____ SELECTED EXTRACT
- Born: Juno Frankie Seay c. 1864 Nashville, Tennessee, US
- Died: 1954 (aged 89–90)
- Occupations: Educator, suffragist
- Spouse: Clement J. Pierce

= Juno Frankie Pierce =

American educator, suffragist

Juno Frankie Seay Pierce, also known as Frankie Pierce or J. Frankie Pierce (c. 1864 – 1954), was an African American educator and suffragist. Pierce opened the Tennessee Vocational School for Colored Girls in 1923, and she served as its superintendent until 1939. The school continued to operate until 1979. The daughter of a slave, Pierce addressed white women at the inaugural convention of the Tennessee League of Women Voters, held in the Tennessee Capitol in May 1920.

== Early life and education ==
Born Juno Frankie Seay in Nashville, Tennessee, about 1864, her father was Frank Seay, a freedman, and her mother, Nellie Seay, was a house slave to Colonel Robert Allen, a member of the United States House of Representatives from Smith County. Frankie Pierce attended John G. McKee Freedmen's School, established as a Presbyterian mission and located in Nashville. She continued her education at Roger Williams University in Nashville.

== Career ==
She taught at Bellview School, a public school for black children.

=== Tennessee Vocational School for Colored Girls ===
In Nashville, black women organized church-related and secular clubs in order to pursue their social-justice goals, such as better schools, childcare, and settlement houses. Frankie Pierce was a founder of the Negro Women's Reconstruction League, which she served as president. She was a founder of the Nashville Federation of Colored Women's Clubs and also served on the first Management Committee of the Blue Triangle League of the YWCA.
________
____ RECORDS PROVIDED
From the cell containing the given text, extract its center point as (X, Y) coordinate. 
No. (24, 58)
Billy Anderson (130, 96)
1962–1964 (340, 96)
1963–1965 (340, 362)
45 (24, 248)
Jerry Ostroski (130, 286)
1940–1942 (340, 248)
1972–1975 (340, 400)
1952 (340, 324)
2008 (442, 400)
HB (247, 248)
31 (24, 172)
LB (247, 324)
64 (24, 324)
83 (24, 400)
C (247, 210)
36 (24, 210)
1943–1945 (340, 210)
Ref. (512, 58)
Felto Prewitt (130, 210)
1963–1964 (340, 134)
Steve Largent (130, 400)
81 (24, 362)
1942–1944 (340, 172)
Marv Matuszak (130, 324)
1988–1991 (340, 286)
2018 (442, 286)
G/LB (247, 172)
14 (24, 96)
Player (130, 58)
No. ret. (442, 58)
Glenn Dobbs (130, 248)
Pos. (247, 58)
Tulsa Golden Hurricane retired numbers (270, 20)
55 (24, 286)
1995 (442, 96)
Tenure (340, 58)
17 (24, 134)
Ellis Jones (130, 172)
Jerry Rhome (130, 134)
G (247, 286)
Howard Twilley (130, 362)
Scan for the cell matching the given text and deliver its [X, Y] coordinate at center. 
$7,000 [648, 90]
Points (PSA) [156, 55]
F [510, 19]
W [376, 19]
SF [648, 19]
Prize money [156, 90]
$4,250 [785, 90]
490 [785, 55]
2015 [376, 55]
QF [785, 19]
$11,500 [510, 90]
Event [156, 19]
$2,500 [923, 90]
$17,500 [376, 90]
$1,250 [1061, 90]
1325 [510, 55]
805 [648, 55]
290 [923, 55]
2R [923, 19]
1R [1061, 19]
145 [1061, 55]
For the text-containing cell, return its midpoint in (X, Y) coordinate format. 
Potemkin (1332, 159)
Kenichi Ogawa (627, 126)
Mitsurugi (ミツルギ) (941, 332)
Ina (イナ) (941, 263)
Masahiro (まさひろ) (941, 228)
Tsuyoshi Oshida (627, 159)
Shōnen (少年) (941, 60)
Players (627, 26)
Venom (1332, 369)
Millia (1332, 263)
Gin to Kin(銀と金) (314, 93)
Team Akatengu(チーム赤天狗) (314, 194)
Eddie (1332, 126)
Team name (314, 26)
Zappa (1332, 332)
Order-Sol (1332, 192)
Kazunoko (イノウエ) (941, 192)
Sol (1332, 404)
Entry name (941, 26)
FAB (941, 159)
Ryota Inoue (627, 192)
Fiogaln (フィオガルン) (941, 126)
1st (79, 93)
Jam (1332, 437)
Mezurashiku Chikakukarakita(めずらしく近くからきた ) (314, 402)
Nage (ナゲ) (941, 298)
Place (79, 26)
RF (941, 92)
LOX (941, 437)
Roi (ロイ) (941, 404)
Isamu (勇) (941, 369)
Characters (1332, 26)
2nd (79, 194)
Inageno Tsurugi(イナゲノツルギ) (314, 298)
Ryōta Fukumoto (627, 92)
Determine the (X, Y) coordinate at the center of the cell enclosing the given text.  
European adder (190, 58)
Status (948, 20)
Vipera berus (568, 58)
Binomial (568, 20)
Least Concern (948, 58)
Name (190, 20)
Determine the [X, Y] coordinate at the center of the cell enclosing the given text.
________
● TASK REQUIREMENTS:
Continue the biography of Juno Frankie Pierce, starting right after its last sentence. The listing has no role here.

● TASK OUTPUT:
Members of these clubs led by Frankie Pierce marched to the mayor's office to demand public restrooms for black women in downtown Nashville. As a result, Montgomery Ward installed restrooms for black women in its store.

One of Frankie Pierce's goals was to establish a state-supported vocational school for delinquent black children. Because black children could not attend white schools, the only alternative was to take them to prison. Pierce worked with the clubs to lobby for the legislation to establish the school, helped by Fisk University's registrar Minnie Lou Crosthwaite. After the passage of the 19th Amendment in 1920, giving women the right to vote throughout the nation, the Tennessee General Assembly passed a bill creating the Tennessee Vocational School for Colored Girls on April 7, 1921.

The school opened at 2700 Heiman Street in Nashville on October 8, 1923. The school provided academic and vocational training to girls aged 12–15, through the ninth grade. Frankie Pierce served as its superintendent, a position she held until 1939. She implemented a program of personal development that emphasized health, recreation, physical needs, moral training, and religion. The school served 35 students from across Tennessee in its opening years but grew after that.

The school was supported by the City Federation of Colored Women's Clubs, for which Pierce served as an organizer. Dr. Mattie E. Coleman followed Pierce as superintendent and served until her death in 1942.

=== Suffrage movement ===
Frankie Pierce and Mattie E. Coleman, an African-American physician and leading feminist in the Colored Methodist Episcopal Church, were among Tennessee's most active black suffragists. They helped to get 2,500 black women to vote in the 1919 Nashville municipal elections, the city's first election in which black women were eligible to vote.

By 1919, as people in Tennessee worked for or against becoming the 36th state to ratify the Nineteenth Amendment to the United States Constitution, giving women the right to vote, the suffrage movement was mostly segregated, especially in the Jim Crow South. But the black women's clubs worked with white women's clubs on various social issues, and these connections fostered an alliance in Nashville on suffrage. The black women's clubs had worked with the white suffrage organizations to get out the vote in the 1919 municipal elections.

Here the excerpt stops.